(Encore presentation — Originally appeared February 8, 2011)
By Myra Lee Adams Goff
Waggoners or Teamsters were important to early New Braunfels. They not only led the wagon trains of the early German settlers but they hauled freight to and from the frontier, especially the Gulf coast.
G. Fred Oheim, editor of the Zeitung’s Jahrbuch in 1943, named 340 teamsters who “transported merchandise to New Braunfels from Indianola, Lavaca, Victoria, Cuero, Kingsbury, Luling, Marion, Austin and San Antonio from 1860 to1877 for Ernst Sherff alone.”
Sherff was owner of a large merchandise business in New Braunfels that he purchased from Ferguson and Hessler in 1858. By that time, Waggoners were using mules to pull wagons. Sherff’s store later became Eiband and Fischer.
Oheim related that when there were no factories in Texas providing necessities of life and the state’s wealth consisted solely of produce off the land, transportation was an indispensable part of daily living.
Early Texas transportation consisted of ox-drawn wagons, then stagecoaches and finally railroads. One group started to build a railroad from San Antonio to Lavaca but the tracks were destroyed at Victoria during the Civil War.
In 1865-66, the U.S. Army placed that stretch in operation again. Before and after the Civil War and up until a hurricane wiped out Indianola in 1886, oxen and mule wagons hauled imported wares and food up to New Braunfels from the coast.

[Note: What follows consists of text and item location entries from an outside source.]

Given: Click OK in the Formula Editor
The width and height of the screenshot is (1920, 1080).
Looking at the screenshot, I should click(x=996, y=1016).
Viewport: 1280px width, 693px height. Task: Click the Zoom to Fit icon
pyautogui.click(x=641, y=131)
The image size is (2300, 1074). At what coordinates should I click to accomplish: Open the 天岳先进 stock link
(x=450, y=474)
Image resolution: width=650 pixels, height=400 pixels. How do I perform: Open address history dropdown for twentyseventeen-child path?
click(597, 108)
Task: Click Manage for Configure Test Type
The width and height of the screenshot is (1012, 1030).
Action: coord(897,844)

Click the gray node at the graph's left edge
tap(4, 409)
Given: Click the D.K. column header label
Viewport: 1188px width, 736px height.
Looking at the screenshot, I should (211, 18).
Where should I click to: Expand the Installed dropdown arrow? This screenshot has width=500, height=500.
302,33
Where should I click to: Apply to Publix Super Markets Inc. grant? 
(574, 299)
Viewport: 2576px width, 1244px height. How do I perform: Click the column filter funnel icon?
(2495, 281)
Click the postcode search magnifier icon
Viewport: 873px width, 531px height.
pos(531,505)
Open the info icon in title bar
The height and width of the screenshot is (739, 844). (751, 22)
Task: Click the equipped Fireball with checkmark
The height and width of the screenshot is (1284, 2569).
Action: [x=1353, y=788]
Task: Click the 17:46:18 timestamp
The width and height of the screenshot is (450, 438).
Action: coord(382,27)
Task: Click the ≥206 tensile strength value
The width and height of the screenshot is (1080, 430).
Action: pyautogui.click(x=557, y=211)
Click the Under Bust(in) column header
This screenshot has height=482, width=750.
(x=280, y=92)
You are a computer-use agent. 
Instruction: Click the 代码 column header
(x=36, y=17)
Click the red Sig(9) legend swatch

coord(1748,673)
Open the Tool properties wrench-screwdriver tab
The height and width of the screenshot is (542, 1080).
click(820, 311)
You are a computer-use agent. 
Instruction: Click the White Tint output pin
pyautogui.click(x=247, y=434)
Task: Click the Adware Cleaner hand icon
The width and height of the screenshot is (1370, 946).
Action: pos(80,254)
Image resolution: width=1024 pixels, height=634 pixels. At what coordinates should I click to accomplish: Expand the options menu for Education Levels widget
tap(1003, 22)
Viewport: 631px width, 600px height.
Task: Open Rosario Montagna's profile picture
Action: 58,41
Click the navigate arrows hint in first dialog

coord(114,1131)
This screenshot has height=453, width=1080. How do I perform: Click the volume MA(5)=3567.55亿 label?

From the Southwestern Historical Quarterly, July 1955: The wagons had bodies shaped like sled runners drawn by four, five, or six oxen. “The Germans west of the Colorado had a better wagon and drove better mules. Like the desert caravans of old, they wound in long lines over the rolling plains.”
Poets like Fritz Goldbeck glamorized the Waggoner’s life. Mrs. Ernst Kapp in a letter written in 1850 and translated by Oscar Haas described the trip from Indianola to New Braunfels in glowing terms, like “green undulating prairies shimmering in the bright sun” and “from out of the distance slowly papering into view, long rows of heavy laden prairie schooners come rolling on”.
She describes wonderful food, and the men smoking short pipes engaged in conversation around the campfires. “Someone strikes up a song”. Then finally there is the sound of the whippoorwill.
Mrs. Kapp’s description sounds a lot more appealing than the other stories that I have read relating to the trek inland just five years earlier.
The first Waggoner of note in New Braunfels was George Ullrich who accompanied the first group of emigrants to New Braunfels and was named wagonmaster by Prince Carl. The Ullrich family was one of the few families that was already in Texas by the time the emigrants arrived.
Ullrich was born in Lindenau Meiningen in 1813. Family sources say he and Margaretha nee Decker were married in 1839 in New York City. Their first child was born in Frelsberg, Texas in 1842 and this is where they were living when Prince Carl was making arrangements to move the emigrants inland.
George Ullrich was consequently hired by the Adelsverein as the wagon master. He, along with his wife and 3-year-old child, guided the first group of emigrants from the coast to the interior. He subsequently guided the second group as well.
Oscar Haas has an interesting story in his History of New Braunfels and Comal County, Texas, 1844-1946. He states that “The story has it” that the first two women to cross the Guadalupe were Mrs. George Ullrich and Mrs. Frederick George Holekamp. Mrs. Ullrich crossed on the first wagon with her husband and Mrs. Holekamp crossed on horseback with Prince Carl.
The Ullrich family stayed in NB where he was elected a city alderman and sometime after 1850 was elected sheriff. Ullrich and his wife are both buried in the Adelsverein Cemetery.